Hadoop stocks unstructured data. It's easy to use, but it's hard to keep the high performance.

Therefore, Spark SQL comes for help. It sits on top of Spark RDD. It provides 2 things:

  • build structured data
  • improve performance

Concepts

  • relation: table
  • attribute: column
  • record/tuple: row

Dataframe

It's the core of Spark SQL. It's like a table.

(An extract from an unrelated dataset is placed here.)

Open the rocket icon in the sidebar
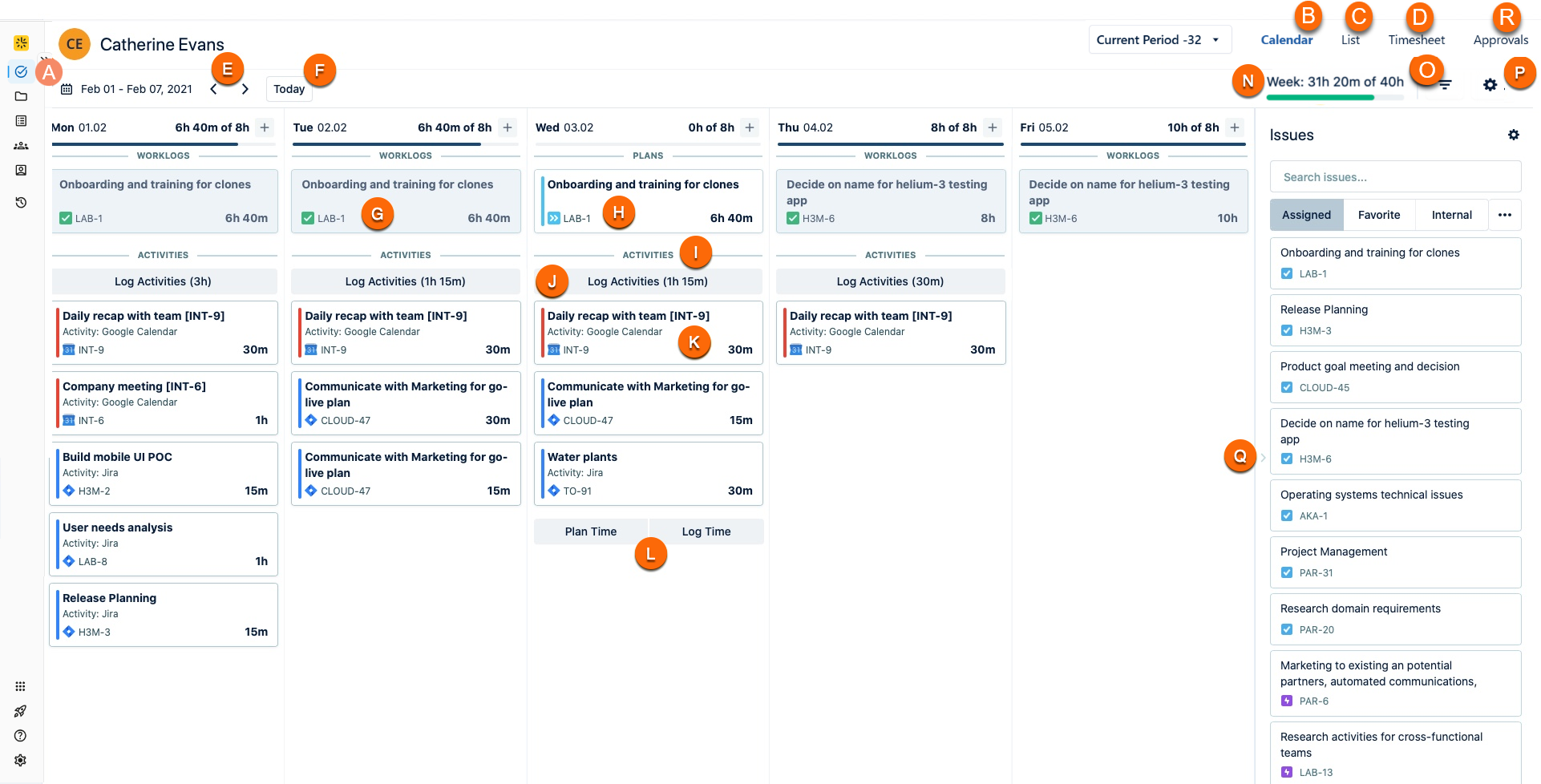The width and height of the screenshot is (1541, 784). click(x=21, y=711)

There are some features about it.

  • Dataframe is RDD full of records with a schema.

  • Dataframe is untyped.

  • Transformation on dataframe is untyped.

Create a dataframe

Similar to SparkContext, Spark SQL starts with SparkSession.

There are 2 ways to create a dataframe.

  • create a dataframe from RDD

    val tupleRDD: RDD[(String, Int)] = ???
    val tupleDF = tupleRDD.toDF("name", "age") // column names
    

    Case class makes it easier.

    case class Person(name: String, age: Int)
    
    val peopleRDD: RDD[Person] = ???
    val peopleDF = peopleRDD.toDF
    

    It's possible to create custom schema, too.

  • create a dataframe from source

    Spark supports json, csv, etc.

    val df = spark.read.json("./names.json")
    

Query a dataframe

First, we need to register the dataframe as a temporary SQl view.

peopleDF.createOrReplaceTempView("people")

Then, write a query.

val adultsDF = peopleDF
  .spl("SELECT * FROM people WHERE age > 17")

The statements available are largely in HiveQL.